As an anthropologist, Moran’s research focuses on how people and the
environment interact in complex and sometimes unanticipated ways. His
more than 30 years of scholarly study of that interaction have put him
at the forefront of a new interdisciplinary field: environmental
anthropology. Moran is one of only a few anthropologists worldwide to
study the importance of the human dimensions of global environmental
change. He also is recognized as one of the first social scientists to
integrate geographic information systems into anthropological research.
Moran is the Rudy Professor of Anthropology and Distinguished Professor
and serves as director of the Anthropological Center for Training and
Research on Global Environmental Change at Indiana University.
"Dr. Moran is one of the world's leading scholars on
human-environment interactions," said Jianguo "Jack" Liu, MSU University
Distinguished Professor of fisheries and wildlife, who holds the Rachel
Carson Chair in Sustainability. He also is director of the MSU Center
for Systems Integration and Sustainability. "Rachel Carson would be
pleased that Dr. Moran was invited to present the 2011 Rachel Carson
Distinguished Lecture."
Moran also will receive an honorary degree while on campus.
Moran’s lecture “Rethinking Human-Environment Interactions” is
presented by the Center for Systems Integration and Sustainability and
the Department of Fisheries and Wildlife and supported by the National
Science Foundation; the MSU offices of the President, Provost and Vice
President for Research and Graduate Studies; the College of Agriculture
and Natural Resources; and MSU AgBioResearch.
The lecture, which is open to the public, will begin at 3:30 p.m. and be followed by a reception.

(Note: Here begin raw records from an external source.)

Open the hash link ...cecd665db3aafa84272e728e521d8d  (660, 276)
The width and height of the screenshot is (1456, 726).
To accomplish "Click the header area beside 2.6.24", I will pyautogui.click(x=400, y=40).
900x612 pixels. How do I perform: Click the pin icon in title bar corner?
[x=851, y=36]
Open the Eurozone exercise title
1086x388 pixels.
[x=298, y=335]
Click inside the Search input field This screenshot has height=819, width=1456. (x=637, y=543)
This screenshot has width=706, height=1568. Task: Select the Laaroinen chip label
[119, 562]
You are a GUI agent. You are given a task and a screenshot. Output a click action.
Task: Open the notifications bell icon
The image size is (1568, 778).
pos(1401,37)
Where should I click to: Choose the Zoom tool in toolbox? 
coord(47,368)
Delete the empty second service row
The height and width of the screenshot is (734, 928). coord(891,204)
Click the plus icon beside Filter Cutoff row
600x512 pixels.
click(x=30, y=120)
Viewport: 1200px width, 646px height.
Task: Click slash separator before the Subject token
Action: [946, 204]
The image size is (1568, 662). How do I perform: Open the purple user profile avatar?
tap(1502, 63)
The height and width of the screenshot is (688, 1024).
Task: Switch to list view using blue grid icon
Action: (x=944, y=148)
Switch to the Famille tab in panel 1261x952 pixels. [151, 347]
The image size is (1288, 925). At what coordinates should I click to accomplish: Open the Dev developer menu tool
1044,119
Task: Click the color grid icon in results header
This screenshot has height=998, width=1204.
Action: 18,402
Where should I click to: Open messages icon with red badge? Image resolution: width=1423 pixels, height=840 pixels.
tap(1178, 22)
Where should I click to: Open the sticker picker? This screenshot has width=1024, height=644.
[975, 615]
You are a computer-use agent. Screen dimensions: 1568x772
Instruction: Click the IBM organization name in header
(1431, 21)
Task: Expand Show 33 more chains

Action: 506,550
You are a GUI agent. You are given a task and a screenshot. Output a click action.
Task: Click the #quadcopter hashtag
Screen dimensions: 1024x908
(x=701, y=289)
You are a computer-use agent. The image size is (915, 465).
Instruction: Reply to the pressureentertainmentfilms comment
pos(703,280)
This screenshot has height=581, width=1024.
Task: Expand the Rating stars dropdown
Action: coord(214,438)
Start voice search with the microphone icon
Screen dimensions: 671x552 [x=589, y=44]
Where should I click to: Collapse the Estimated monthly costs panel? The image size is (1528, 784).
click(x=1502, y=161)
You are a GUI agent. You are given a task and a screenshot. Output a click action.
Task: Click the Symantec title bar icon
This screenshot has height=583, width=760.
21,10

The Rachel Carson Distinguished Lecture Series is a platform for
prominent scientists and scholars to share their ideas about global
challenges and opportunities with MSU students, faculty, staff and the
general public. Previous speakers have included Elinor Ostrom, the first
woman to win the Nobel Prize in economic sciences; William Clark,
Harvey Brooks Professor of International Science, Public Policy and
Human Development at Harvard University; Ruth DeFries, Denning Professor
of Sustainable Development at Columbia University; Simon Levin, Moffett
Professor of Biology at Princeton University; Billie Lee Turner II,
Gilbert F. White Professor of Environment and Society at Arizona State
University; and Peter Raven, president of the Missouri Botanical Garden.